A hands-on MLOps tutorial covering DVC (Data Version Control), an open-source CLI tool that brings Git-like versioning to large datasets and ML models. DVC stores lightweight .dvc pointer files in Git while actual data lives in remote storage (e.g., S3). The tutorial walks through initializing DVC, configuring an S3 remote, migrating a dataset from Git tracking to DVC tracking, and pushing versioned data — with the next step being full automation via Airflow on Kubernetes.

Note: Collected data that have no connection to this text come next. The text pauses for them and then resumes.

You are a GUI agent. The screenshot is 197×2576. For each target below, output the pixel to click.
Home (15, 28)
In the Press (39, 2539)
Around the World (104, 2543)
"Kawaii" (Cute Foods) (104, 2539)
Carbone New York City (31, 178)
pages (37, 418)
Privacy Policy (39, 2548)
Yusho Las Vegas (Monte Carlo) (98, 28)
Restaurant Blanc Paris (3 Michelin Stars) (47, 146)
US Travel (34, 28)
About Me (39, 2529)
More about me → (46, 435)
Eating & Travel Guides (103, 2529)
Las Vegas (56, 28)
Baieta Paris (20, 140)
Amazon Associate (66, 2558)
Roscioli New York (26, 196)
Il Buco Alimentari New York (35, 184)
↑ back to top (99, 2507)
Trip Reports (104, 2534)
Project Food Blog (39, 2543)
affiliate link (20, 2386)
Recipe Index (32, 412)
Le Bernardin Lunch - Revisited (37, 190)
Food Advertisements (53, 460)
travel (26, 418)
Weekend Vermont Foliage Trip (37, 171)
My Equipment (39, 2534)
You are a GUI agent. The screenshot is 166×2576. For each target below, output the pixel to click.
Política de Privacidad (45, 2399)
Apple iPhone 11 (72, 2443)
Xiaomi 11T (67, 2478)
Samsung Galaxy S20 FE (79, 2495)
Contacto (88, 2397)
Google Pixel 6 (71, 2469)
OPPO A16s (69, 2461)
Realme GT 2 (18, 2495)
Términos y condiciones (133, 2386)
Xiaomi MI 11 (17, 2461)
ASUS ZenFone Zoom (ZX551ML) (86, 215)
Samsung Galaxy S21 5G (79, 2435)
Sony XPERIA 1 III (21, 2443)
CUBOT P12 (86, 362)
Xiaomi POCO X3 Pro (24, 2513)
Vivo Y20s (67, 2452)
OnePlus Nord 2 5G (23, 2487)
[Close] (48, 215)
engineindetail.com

這是一篇 MLOps 實作教學,介紹 DVC(Data Version Control)如何解決 Git 無法版本控制大型資料集的問題。DVC 在 Git 中儲存輕量的 .dvc 指標檔案,實際資料則存放在 S3 等遠端儲存。教學涵蓋初始化 DVC、設定 S3 遠端、將資料集從 Git 追蹤遷移至 DVC,以及推送版本化資料,下一步將整合 Airflow on Kubernetes 實現全自動化。

Key Points

  • DVC = “Git for Data”: stores .dvc pointer files in Git, actual data in remote storage (S3)
  • Git and DVC cannot both track the same file — must git rm --cached before dvc add
  • DVC uses content-addressed storage (MD5 hash): only stores genuinely new content, no duplication
  • In production: Airflow ETL DAG runs dvc add + dvc push automatically after each pipeline run
  • Data scientists consume via git checkout + dvc pull to reproduce exact code+data state
  • git commit after dvc push is critical — without it, the dataset version is not linked to the codebase

Insights

  • The split of responsibilities is clean: Git owns code and metadata (.dvc files), DVC owns the sync layer, S3 owns the actual bytes — each tool does what it’s good at
  • Content-addressed storage means versioning is space-efficient: incremental changes only store diffs at the file level (new hash = new file stored, unchanged = reused)
  • DevOps engineers own the S3 bucket, IAM permissions, and DVC CLI provisioning in Airflow workers — this is infrastructure work, not data science work
  • The git checkout + dvc pull reproducibility pattern is the key value proposition: any past experiment state can be exactly reconstructed
  • Next step (Airflow on K8s) closes the last manual loop — currently dvc push still requires a human; automating it makes the entire data pipeline fully self-versioning

Connections

Raw Excerpt

DVC stores lightweight pointer files (.dvc files) in Git and the actual data resides in a remote storage (Eg., Amazon S3). Simply put, it is the bridge between your Git repo and storage where data resides.